Motorhead, los más bestias
Como los sanfermines, totalmente como los sanfermines, sólo que en Madrid y en una noche de diciembre. Eso fue el concierto que anteayer, en el Pabellón del Real Madrid, tuvo como centro e imagen al más bestia de los grupos duros ingleses: Motorhead.Al igual que en Pamplona cuando revienta el chupinazo, la masa parece perseguir con afán un estado de obnubilación total, uno capaz de permitirle corretear a los toros o de aceptar encantada la aniquilacion sonora que emiten los grupos de rock duro. Pero los toros, y así los grupos, vienen a ser lo de menos, apenas la anécdota que permite (y provoca) el gesto. Pero, dentro de su carácter anecdótico, Motorhead son algo diferentes.

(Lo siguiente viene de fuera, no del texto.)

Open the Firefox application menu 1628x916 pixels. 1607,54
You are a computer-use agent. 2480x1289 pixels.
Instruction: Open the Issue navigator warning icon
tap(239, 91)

Para empezar, son los más animales. La senda que lleva recorrida durante más de catorce años el rock duro ha llegado con Motorhead a una de sus expresiones más acabadas. Se trata de llegar a la barbaridad más absoluta con el mínimo de música posible. Porque, uno a uno, los instrumentistas del grupo parecen no tener el menor empeño en demostrar cualquier sutileza más allá de la agresión, porque sus canciones son apenas cuatro acordes sobre un ritmo igualmente machacón, porque toda la gracia de su cantante y bajo, Lemmy Kilmister, consiste en poner una voz agónica, a ver si se queda sin ella.
Títulos como Muerde la bala, martillo, Bombardero, Remata, Vestimentas negras, invocaciones que son puro alarido, efectos especiales, entre los que contabilizamos bombas de humo, humo sin bombas y un aeroplano de mecanotubo que sube y baja sobre la escena. Y, sobre todo, un volumen sangrante, recordado varias horas después del final por un persistente pitido en los oídos. A todo esto, Motorhead había triunfado en un mar de alcohol, único lugar donde pueden navegar a gusto. Finalmente, el único interés real del asunto era comprobar si hubo muertos, bofetadas o cuánta gente cayó doblada por el exceso. Eso fue el concierto: la estética del garrote.